Nelle sue due opere, “L’emancipazione della donna” e “La donna nuova”, Qasim Amin consacra l’elevazione sociale della donna. A queste due opere Qasim, apostolo dei diritti della donna, ha legato il suo nome.
La prima opera provoca la reazione dei più ardenti rappresentanti del conservatorismo egiziano.
Nell’opera “L’emancipazione della donna” Qasim sostiene che l’Islam ha rivalutato la donna, proclamando l’eguaglianza della donna e dell’uomo.
Le attuali aberrazioni giuridiche, nello stato della donna, sarebbero derivate dal contatto con altre nazioni e altri costumi. Ben sappiamo come ci siano grandi divergenze tra gli orientalisti, tra chi sostiene che l’Islam ha rivalutato la donna rispetto alle tradizioni precedenti e chi afferma che sia stato proprio l’Islam a provocare una legislazione negativa, riguardo la donna.
Qasim Amin centra il problema tenendo sott’occhio certi abusi della tradizione bizantina con i loro Harem da cui hanno preso gli Abbasidi e ne hanno fatto legge.
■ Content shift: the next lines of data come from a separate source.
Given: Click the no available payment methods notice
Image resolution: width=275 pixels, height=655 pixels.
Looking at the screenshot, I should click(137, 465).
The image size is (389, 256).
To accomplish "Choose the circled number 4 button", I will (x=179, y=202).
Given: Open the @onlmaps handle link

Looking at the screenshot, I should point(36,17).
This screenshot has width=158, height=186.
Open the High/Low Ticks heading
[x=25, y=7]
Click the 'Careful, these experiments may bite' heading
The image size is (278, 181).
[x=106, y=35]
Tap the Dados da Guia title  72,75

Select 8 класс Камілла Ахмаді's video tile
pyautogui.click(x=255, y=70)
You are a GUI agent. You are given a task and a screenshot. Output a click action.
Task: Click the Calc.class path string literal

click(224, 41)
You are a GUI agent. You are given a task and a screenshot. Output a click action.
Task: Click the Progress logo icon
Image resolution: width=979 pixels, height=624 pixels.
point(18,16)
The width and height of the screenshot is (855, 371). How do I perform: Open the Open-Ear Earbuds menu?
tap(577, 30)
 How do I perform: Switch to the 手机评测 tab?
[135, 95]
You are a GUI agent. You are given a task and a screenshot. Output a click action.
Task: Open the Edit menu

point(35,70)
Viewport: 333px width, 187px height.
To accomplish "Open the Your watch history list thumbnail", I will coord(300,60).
Egli critica il conservatorismo e la staticità dell’Islam che a suo parere fa veramente paura, mettendo in seconda linea il vero messaggio del Profeta.
Dall’Opera TAHRIR AL-MAR’A (“L’emancipazione della donna”) sec. Edizione Il Cairo 1899 pp. 1-7, si legge:
“Perché dunque i musulmani pensano che le loro abitudini non cambieranno e non si modificheranno e le dovranno conservare eternamente?
Perché fondano la loro azione su queste credenze mentre essa stessa e le sue abitudini fanno parte di un universo remissivo, senza cedere alla legge di cambiamento e delle modificazioni?
La verità è la seguente: ciascuna nazione nel corso di ciascun periodo stabilito, possiede delle abitudini e dei costumi che gli sono propri e che corrispondono al suo stato d’animo.
Questi costumi e queste abitudini subiscono un cambiamento continuo e insensibile sotto l’effetto dei fattori regionali, dell’eredità delle mescolanze delle invenzioni scientifiche, delle dottrine letterarie, delle cronache religiose, delle istituzioni politiche etc.”.